Görüntülediğiniz mahkeme kararı kesinleşmiş bir karardır.

T.C.
İSTANBUL
BÖLGE ADLİYE MAHKEMESİ
17. HUKUK DAİRESİ
DOSYA NO: 2018/355 Esas
KARAR NO: 2020/1929
T Ü R K M İ L L E T İ A D I N A
İ S T İ N A F K A R A R I
İNCELENEN KARARIN
MAHKEMESİ: BAKIRKÖY 7. ASLİYE TİCARET MAHKEMESİ
TARİHİ: 28/11/2017
NUMARASI: 2016/466 Esas, 2017/931 Karar
DAVANIN KONUSU: İtirazın İptali (Hizmet Sözleşmesinden Kaynaklanan)
KARAR TARİHİ: 22/10/2020
6100 Sayılı Hukuk Muhakemeleri Kanunu’nun 353. maddesi uyarınca dosya incelendi.
GEREĞİ DÜŞÜNÜLDÜ:
DAVA Davacı vekili dava dilekçesi ile; taraflar arasında 13/07/2014- 12/07/2015 tarihleri için danışma ve yönlendirme hizmetleri sözleşmesi düzenlendiğini, 27/07/2015 tarihinde ise sözleşmenin devam edip etmeyeceği hususunda değerlendirilme yapılması amacıyla 30 gün süreli ek sözleşme imzalandığını, bu sözleşme gereğince müvekkili şirketin davalı şirkete vermiş olduğu hizmet karşılığında fatura tanzim ettiğini, davalının faturaya itiraz ederek iade ettiğini, faturanın tahsili için Büyükçekmece … İcra müdürlüğünün … esas sayılı dosyasıyla icra takibi başlatıldığını, davalı-borçlu şirketin takibe itirazı üzerine takibin durduğunu belirterek itirazın iptaline, takibin devamına, davalı şirketin %20 icra inkâr tazminatına mahkûm edilmesine karar verilmesini talep ve dava etmiştir.

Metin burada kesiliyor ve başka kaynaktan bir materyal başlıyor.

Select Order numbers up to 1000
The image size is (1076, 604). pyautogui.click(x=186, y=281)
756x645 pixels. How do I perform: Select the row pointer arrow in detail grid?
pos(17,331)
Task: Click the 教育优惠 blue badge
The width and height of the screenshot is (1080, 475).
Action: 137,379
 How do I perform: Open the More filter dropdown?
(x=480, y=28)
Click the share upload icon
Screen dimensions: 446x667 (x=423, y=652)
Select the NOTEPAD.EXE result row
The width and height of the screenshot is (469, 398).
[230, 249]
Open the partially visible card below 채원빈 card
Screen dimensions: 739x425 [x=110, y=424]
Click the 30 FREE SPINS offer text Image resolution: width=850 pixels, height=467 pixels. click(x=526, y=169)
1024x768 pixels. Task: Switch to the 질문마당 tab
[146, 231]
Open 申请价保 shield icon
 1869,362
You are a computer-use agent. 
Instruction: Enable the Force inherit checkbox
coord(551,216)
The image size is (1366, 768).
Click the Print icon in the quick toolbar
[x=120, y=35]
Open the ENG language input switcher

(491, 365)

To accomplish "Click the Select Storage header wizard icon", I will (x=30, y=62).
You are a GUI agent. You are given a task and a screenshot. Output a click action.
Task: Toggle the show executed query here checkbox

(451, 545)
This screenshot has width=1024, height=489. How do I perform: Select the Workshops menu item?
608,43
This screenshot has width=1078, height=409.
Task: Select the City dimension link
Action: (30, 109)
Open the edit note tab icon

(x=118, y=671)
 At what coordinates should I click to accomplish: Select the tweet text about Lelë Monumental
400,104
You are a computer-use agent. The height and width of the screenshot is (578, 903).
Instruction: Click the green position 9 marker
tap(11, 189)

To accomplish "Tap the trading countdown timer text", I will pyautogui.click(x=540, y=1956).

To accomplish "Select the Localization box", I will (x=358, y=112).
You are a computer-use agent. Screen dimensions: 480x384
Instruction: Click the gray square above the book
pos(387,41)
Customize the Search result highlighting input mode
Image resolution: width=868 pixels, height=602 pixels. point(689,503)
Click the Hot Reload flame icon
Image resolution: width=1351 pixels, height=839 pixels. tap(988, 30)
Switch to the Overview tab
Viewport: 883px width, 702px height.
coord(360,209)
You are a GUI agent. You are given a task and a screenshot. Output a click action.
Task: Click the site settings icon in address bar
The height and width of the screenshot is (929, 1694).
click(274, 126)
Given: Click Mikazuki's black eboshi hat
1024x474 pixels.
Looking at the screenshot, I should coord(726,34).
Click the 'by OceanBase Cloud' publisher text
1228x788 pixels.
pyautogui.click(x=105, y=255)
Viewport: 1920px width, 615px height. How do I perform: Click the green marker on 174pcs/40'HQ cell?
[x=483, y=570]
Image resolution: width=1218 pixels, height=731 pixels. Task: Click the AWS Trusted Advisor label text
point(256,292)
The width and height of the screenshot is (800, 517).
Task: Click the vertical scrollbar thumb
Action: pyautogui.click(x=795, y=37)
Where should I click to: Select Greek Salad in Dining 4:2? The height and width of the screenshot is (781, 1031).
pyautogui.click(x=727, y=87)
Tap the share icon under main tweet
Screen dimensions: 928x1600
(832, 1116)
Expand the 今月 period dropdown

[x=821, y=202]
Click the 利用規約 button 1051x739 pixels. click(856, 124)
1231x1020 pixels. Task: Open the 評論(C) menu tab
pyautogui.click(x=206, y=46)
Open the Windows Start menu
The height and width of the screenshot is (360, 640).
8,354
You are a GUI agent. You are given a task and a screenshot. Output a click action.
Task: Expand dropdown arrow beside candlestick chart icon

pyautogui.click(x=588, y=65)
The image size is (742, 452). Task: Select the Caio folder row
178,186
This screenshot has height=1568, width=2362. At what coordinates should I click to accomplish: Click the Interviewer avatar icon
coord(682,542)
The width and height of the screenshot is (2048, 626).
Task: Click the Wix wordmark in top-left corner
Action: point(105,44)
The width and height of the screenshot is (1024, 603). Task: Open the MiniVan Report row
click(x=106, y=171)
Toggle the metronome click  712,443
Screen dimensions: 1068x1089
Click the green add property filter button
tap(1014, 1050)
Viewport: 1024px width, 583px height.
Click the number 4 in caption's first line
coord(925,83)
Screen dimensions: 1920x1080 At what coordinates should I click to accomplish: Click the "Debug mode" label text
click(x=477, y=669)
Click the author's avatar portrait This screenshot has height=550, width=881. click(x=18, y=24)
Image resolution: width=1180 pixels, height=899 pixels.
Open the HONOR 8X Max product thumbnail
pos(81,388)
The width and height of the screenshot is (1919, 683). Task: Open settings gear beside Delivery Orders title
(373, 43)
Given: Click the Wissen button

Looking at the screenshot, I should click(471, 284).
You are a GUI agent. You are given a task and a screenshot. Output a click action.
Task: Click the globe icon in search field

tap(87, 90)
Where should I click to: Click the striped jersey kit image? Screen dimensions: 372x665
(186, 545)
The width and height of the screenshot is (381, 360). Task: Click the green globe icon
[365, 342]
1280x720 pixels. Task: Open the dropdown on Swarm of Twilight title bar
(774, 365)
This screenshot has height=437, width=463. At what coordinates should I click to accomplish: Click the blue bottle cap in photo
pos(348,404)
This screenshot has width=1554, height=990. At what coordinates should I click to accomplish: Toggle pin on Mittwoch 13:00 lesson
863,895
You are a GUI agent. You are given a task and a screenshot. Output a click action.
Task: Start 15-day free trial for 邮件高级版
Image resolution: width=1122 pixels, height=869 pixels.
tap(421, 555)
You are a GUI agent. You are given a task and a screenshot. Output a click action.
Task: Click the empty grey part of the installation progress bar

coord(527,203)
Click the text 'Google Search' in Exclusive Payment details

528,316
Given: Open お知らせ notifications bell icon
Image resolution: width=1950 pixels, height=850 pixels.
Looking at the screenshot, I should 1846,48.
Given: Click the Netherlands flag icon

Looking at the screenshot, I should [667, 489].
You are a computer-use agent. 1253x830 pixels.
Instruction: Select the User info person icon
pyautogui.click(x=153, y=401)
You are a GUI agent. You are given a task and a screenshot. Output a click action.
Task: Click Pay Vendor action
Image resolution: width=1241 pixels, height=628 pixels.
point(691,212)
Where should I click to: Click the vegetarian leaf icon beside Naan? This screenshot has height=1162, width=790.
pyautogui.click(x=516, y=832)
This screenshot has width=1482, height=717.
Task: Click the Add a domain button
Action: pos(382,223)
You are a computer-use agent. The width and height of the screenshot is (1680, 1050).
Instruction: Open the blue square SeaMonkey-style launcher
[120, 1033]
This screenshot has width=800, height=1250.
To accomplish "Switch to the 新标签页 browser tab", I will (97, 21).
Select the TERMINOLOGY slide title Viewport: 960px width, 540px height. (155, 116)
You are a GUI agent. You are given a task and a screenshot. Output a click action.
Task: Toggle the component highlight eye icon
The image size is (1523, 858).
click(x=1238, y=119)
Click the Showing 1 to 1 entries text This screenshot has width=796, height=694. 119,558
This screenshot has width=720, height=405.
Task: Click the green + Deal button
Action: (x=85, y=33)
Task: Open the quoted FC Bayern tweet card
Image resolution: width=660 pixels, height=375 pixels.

CEVAP Davalı vekili cevabında; asıl sözleşmenin 19. maddesine göre tarafların sözleşmeyi tek taraflı ve tazminatsız olarak 30 gün önceden haber vermeksizin fesih hakkı olduğunu, hizmetin daha başında tam ve eksiksiz yerine getirelemediğini, bu nedenle 27/07/2015 tarihinde ek sözleşme imzalandığını, ek sözleşmede hizmetin değerlendirilmesi, netice alınamaması ve sözleşmeye devam edilmemesi halinde 26/08/2015 tarihinde hizmetin sonlanması kararı alındığını, davacının edimlerini eksiksiz yerine getirmemesi nedeniyle 16/08/2015 tarihinde davacıyla telefonda görüşülerek davacının personelinin çekilmesi konusunda mutabık kalındığını, bu tarihten itibaren davacı personelinin müvekkil şirkete hizmet vermediğini, buna rağmen davacı tarafça 27 günlük fatura gönderildiğini, faturanın hakedişe uygun olmadığını belirterek davanın reddi ile davacının %20 oranında kötü niyet tazminatına mahkum edilmesini talep etmiştir.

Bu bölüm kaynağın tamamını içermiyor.